Metagenomic Next-Generation Sequencing of Bloodstream Microbial Cell-Free Nucleic Acid in Children With Suspected Sepsis in Pediatric Intensive Care Unit

Abstract

Bloodstream infection is a life-threatening complication in critically ill patients. Multi-drug resistant bacteria or fungi may increase the risk of invasive infections in hospitalized children and are difficult to treat in intensive care units. The purpose of this study was to use metagenomic next-generation sequencing (mNGS) to understand the bloodstream microbiomes of children with suspected sepsis in a pediatric intensive care unit (PICU). mNGS were performed on microbial cell-free nucleic acid from 34 children admitted to PICU, and potentially pathogenic microbes were identified. The associations of serological inflammation indicators, lymphocyte subpopulations, and other clinical phenotypes were also examined. mNGS of blood samples from children in PICU revealed potential eukaryotic microbial pathogens. The abundance of Pneumocystis jirovecii was positively correlated with a decrease in total white blood cell count and immunodeficiency. Hospital-acquired pneumonia patients showed a significant increase in blood bacterial species richness compared with community-acquired pneumonia children. The abundance of bloodstream bacteria was positively correlated with serum procalcitonin level.

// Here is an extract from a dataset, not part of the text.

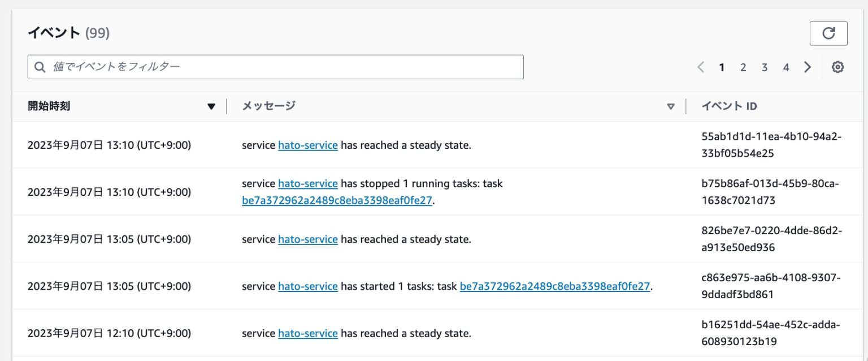868x361 pixels.
Task: Open hato-service in the 13:05 steady state row
Action: [308, 239]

Microbial genome sequences from potential pathogens were detected in the bloodstream of children with suspected sepsis in PICU, suggesting the presence of bloodstream infections in these children.

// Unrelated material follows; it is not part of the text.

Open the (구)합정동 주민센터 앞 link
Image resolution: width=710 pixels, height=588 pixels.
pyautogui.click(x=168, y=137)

Keywords: Pneumocystis jirovecii; bloodstream infection; metagenomic next-generation sequencing; pediatric intensive care unit; sepsis.

Figure 1

Bloodstream microbial ecological diversity in children in PICU. (A) The number of bloodstream bacterial species in children with hospital-acquired pneumonia (HAP) was significantly higher than in those with community-acquired pneumonia (CAP), P < 0.05, Wilcoxon rank-sum test. (B) The number of bloodstream fungi and protozoa in children with immunodeficiency disease was significantly higher compared with non-deficient children, P < 0.05, Wilcoxon rank-sum test; (C) PCT was positively correlated with the bacteria abundance. *P < 0.05.

Figure 2

Potential pathogenic bacteria in the bloodstream of children with suspected sepsis in PICU. (A) Identified bloodstream pathogenic bacteria, where red dots represent potential pathogenic bacteria, Z-score > 6, uniformly assigned value was Z-score = 6. (B) Heat map of bloodstream potential pathogenic bacteria; each line on the horizontal represents a sample and lines on the vertical represent potential pathogenic bacteria; the “+” and “-” signs represent significant positive and negative correlations, respectively; the top is the clinical phenotype, and the color block on the right represents the specific value of clinical phenotype. (C) The correlation between bloodstream pathogenic bacteria and clinical phenotype; each line on the horizontal represents a clinical phenotype and on the vertical represents potential pathogenic bacteria; the “+” and “-” represent significant positive and negative correlations, respectively; the color block on the right represents the value of the correlation coefficient: positive correlation is red and negative correlation is blue. (D) The species richness (chao 1) of hospital-acquired pneumonia (HAP) bacteria was significantly higher than that of community-acquired pneumonia (CAP), P < 0.05, Wilcoxon rank- sum test. *P < 0.05.

Figure 3

Potential pathogenic viruses in the bloodstream of children with suspected sepsis in PICU. (A) Identified bloodstream potential pathogenic viruses. (B) Heat map of bloodstream potential pathogenic viruses. (C) Heat map of the correlation between clinical phenotypes and candidate viruses. (D) Compared with children with negative microbial culture, the bloodstream abundance of human mastadenovirus B in children with positive microbial culture was significantly increased, P < 0.05, Wilcoxon rank-sum test. *P < 0.05.

Figure 4

Potential pathogenic fungi in blood of children in PICU. (A) Identified bloodstream pathogenic fungi. (B) Heatmap of bloodstream pathogenic fungi. (C) Correlation of potential pathogenic fungi and white blood cell count (WBC). (D) Compared with non-immune deficient children, the bloodstream abundance of Pneumocystis jirovecii was significantly higher in children with immunodeficiency disease, P < 0.05, Wilcoxon rank-sum test. *P < 0.05.